Overnight lows will be just above freezing, said CNN Meteorologist Jennifer Delgado.
And the danger may not be over.
Even though officials have turned off all the gas at the plant, they worry another tank at the facility might explode.
"What we are hearing is that there is one fertilizer tank that is still intact at the plant, and there are evacuations in place to make sure everyone gets away from the area safely in case of another explosion," said Ben Stratmann, a spokesman for Texas State Sen. Brian Birdwell.
West is about 75 miles south of Dallas and 120 miles north of Austin. The town's chamber of commerce touts it as "the Czech point of central Texas."
Czech immigrants arrived in the town in the 1880s, and the community still maintains strong ties to their central European roots, with businesses named "Little Czech Bakery" and "The Czech Inn."
Early Thursday morning, state troopers in gas masks manned roadblocks, waving away cars coming off the highway.
The Federal Aviation Administration instituted a flight restriction over the town.
Authorities closed schools for the rest of the week, and urged everyone to stay away from school property.
So many firefighters and medics descended on the town to help its all-volunteer force that the public safety department pleaded that no more assistance was needed.
"The firefighters and EMS people are coming from hundreds of miles away to help us," Wilson said. "Right now, we are overflowing with help. "
In 2006, West Fertilizer had a complaint filed against it for a lingering smell of ammonia, the Texas Commission on Environmental Quality website shows.
Separately, the plant had informed the Environmental Protection Agency that it presented no risk of fire or explosion, according to The Dallas Morning News.

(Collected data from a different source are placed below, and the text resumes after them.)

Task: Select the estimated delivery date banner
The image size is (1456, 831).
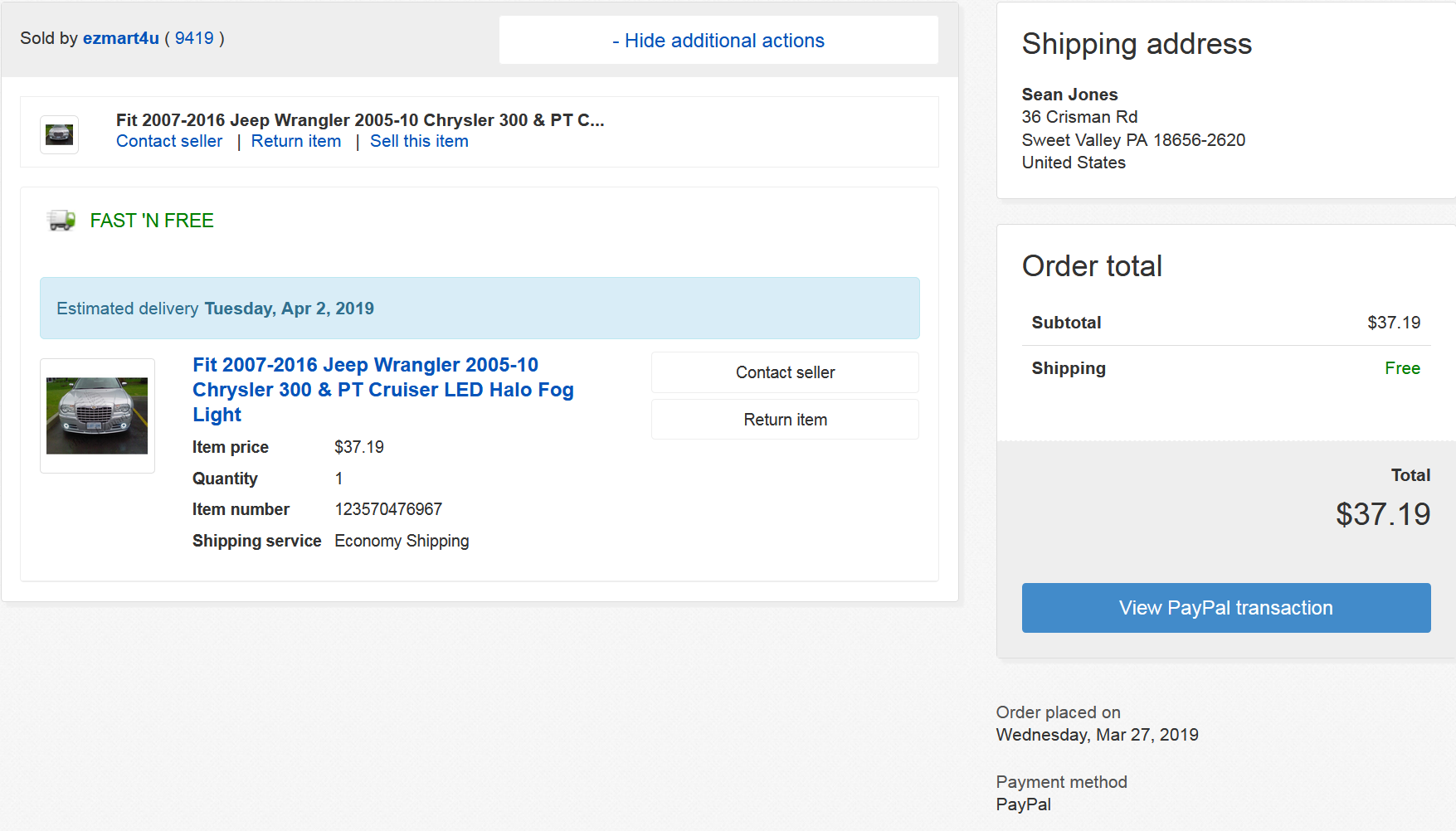Action: click(480, 309)
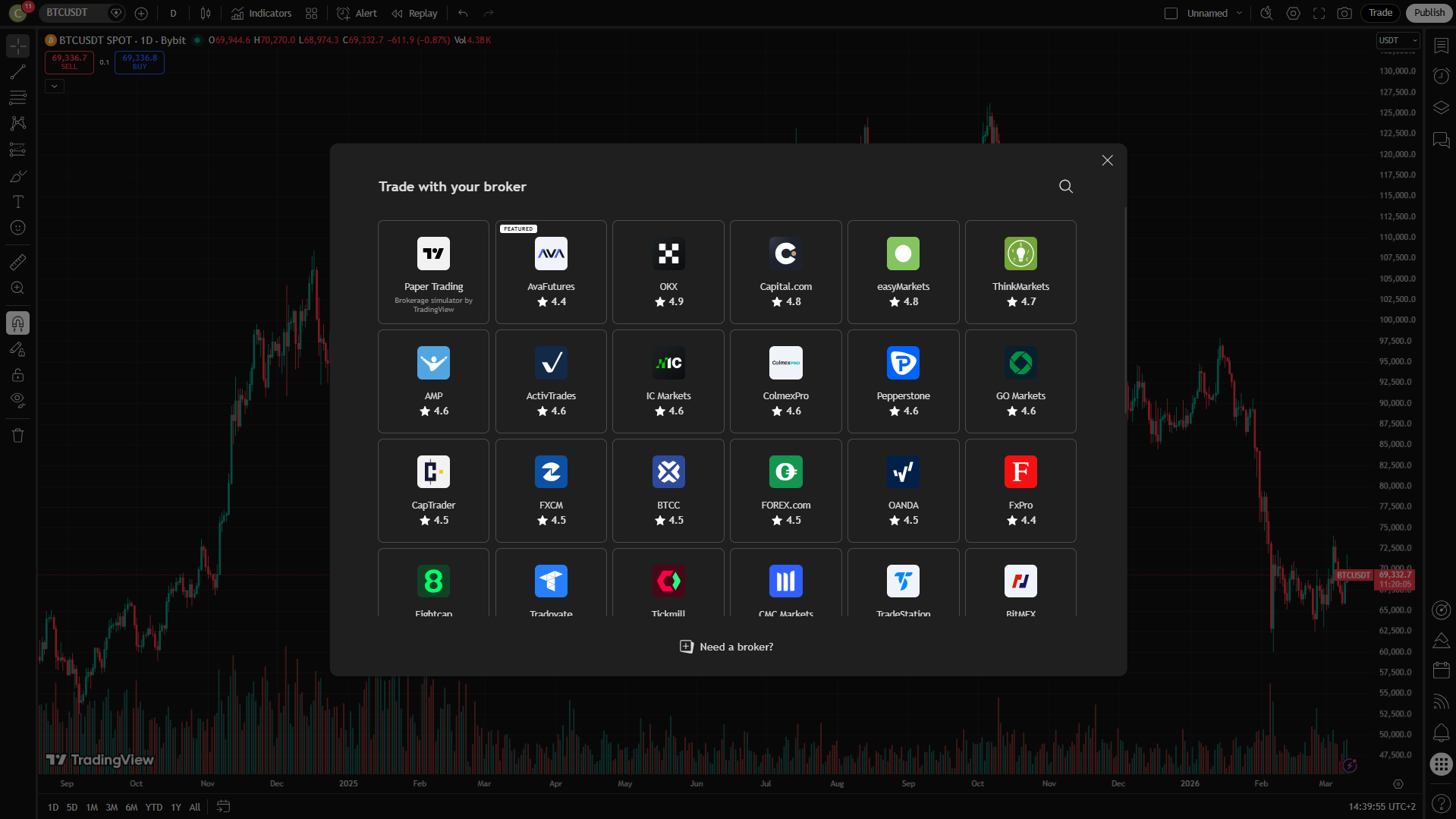Click the Alert toolbar button

pos(357,13)
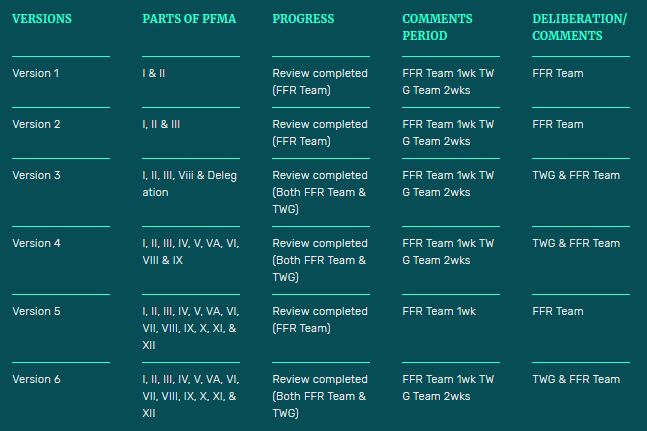Click the VERSIONS column header
Viewport: 647px width, 431px height.
(x=41, y=19)
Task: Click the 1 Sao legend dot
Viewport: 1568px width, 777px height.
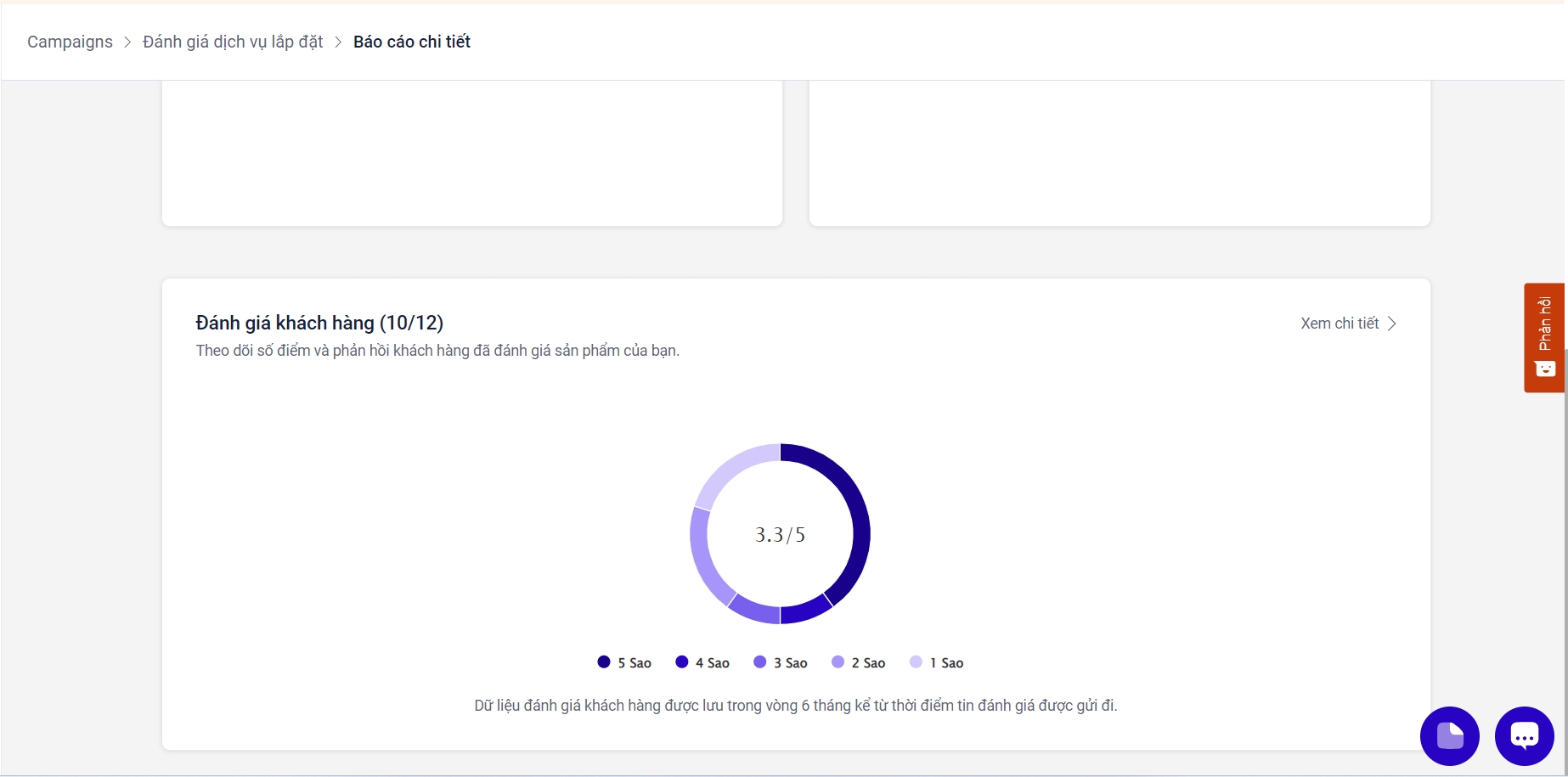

It did so in an emergency planning report required of facilities that use toxic or hazardous chemicals.
The plant's report to the EPA said even a worst-case scenario wouldn't be that dire: there would be a 10-minute release of ammonia gas that wouldn't kill or injure anyone, the newspaper reported.
But what happened Wednesday night was much worse.
Tommy Alford, who works in a convenience store about three miles from the plant, said several volunteer firefighters were at the store when they spotted smoke.
Alford said the firefighters headed toward the scene and then between five and 10 minutes later, he heard a huge explosion.
"It was massive; it was intense," Alford said.